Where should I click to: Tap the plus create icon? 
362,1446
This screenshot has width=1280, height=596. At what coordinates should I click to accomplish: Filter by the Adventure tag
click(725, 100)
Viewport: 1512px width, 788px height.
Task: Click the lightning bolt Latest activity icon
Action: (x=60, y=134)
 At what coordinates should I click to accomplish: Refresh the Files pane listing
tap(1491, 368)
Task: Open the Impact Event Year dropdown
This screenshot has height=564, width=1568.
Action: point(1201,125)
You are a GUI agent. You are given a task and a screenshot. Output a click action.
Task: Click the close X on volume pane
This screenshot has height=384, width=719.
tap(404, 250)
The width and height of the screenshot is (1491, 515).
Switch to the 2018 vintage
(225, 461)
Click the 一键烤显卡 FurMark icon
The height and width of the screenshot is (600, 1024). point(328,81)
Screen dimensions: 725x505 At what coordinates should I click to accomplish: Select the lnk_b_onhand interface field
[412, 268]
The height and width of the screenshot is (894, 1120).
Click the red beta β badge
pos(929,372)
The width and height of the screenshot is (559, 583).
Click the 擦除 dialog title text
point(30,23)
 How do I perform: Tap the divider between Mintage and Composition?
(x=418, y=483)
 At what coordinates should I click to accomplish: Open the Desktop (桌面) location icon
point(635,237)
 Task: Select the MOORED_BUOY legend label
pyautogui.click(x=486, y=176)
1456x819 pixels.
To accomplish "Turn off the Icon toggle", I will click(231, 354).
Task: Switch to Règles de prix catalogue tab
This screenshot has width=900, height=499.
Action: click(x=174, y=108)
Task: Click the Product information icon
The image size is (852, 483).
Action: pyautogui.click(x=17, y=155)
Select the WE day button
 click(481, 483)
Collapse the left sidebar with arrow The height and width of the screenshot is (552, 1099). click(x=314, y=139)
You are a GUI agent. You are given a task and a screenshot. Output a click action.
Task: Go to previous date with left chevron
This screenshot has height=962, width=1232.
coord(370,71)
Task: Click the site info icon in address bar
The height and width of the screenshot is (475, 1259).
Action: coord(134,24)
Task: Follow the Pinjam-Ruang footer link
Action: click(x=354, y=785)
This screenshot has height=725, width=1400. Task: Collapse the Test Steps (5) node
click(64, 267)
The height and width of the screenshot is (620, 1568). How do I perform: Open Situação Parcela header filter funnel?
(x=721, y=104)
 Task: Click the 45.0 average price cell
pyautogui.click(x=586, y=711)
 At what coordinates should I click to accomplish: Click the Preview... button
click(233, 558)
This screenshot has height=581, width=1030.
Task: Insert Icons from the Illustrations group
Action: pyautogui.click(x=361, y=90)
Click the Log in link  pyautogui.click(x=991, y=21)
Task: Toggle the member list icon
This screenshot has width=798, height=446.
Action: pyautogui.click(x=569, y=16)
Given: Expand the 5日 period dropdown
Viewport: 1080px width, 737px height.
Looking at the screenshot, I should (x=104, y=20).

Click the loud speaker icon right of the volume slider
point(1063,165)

----------------

- _Brief_:
Please reproduce the entire listing, exactly as shown.

- _Output for this task_:
Where should I click to: Tap the plus create icon? 
362,1446
This screenshot has width=1280, height=596. At what coordinates should I click to accomplish: Filter by the Adventure tag
click(725, 100)
Viewport: 1512px width, 788px height.
Task: Click the lightning bolt Latest activity icon
Action: (x=60, y=134)
 At what coordinates should I click to accomplish: Refresh the Files pane listing
tap(1491, 368)
Task: Open the Impact Event Year dropdown
This screenshot has height=564, width=1568.
Action: point(1201,125)
You are a GUI agent. You are given a task and a screenshot. Output a click action.
Task: Click the close X on volume pane
This screenshot has height=384, width=719.
tap(404, 250)
The width and height of the screenshot is (1491, 515).
Switch to the 2018 vintage
(225, 461)
Click the 一键烤显卡 FurMark icon
The height and width of the screenshot is (600, 1024). point(328,81)
Screen dimensions: 725x505 At what coordinates should I click to accomplish: Select the lnk_b_onhand interface field
[412, 268]
The height and width of the screenshot is (894, 1120).
Click the red beta β badge
pos(929,372)
The width and height of the screenshot is (559, 583).
Click the 擦除 dialog title text
point(30,23)
 How do I perform: Tap the divider between Mintage and Composition?
(x=418, y=483)
 At what coordinates should I click to accomplish: Open the Desktop (桌面) location icon
point(635,237)
 Task: Select the MOORED_BUOY legend label
pyautogui.click(x=486, y=176)
1456x819 pixels.
To accomplish "Turn off the Icon toggle", I will click(231, 354).
Task: Switch to Règles de prix catalogue tab
This screenshot has width=900, height=499.
Action: click(x=174, y=108)
Task: Click the Product information icon
The image size is (852, 483).
Action: pyautogui.click(x=17, y=155)
Select the WE day button
 click(481, 483)
Collapse the left sidebar with arrow The height and width of the screenshot is (552, 1099). click(x=314, y=139)
You are a GUI agent. You are given a task and a screenshot. Output a click action.
Task: Go to previous date with left chevron
This screenshot has height=962, width=1232.
coord(370,71)
Task: Click the site info icon in address bar
The height and width of the screenshot is (475, 1259).
Action: coord(134,24)
Task: Follow the Pinjam-Ruang footer link
Action: click(x=354, y=785)
This screenshot has height=725, width=1400. Task: Collapse the Test Steps (5) node
click(64, 267)
The height and width of the screenshot is (620, 1568). How do I perform: Open Situação Parcela header filter funnel?
(x=721, y=104)
 Task: Click the 45.0 average price cell
pyautogui.click(x=586, y=711)
 At what coordinates should I click to accomplish: Click the Preview... button
click(233, 558)
This screenshot has height=581, width=1030.
Task: Insert Icons from the Illustrations group
Action: pyautogui.click(x=361, y=90)
Click the Log in link  pyautogui.click(x=991, y=21)
Task: Toggle the member list icon
This screenshot has width=798, height=446.
Action: pyautogui.click(x=569, y=16)
Given: Expand the 5日 period dropdown
Viewport: 1080px width, 737px height.
Looking at the screenshot, I should (x=104, y=20).

Click the loud speaker icon right of the volume slider
point(1063,165)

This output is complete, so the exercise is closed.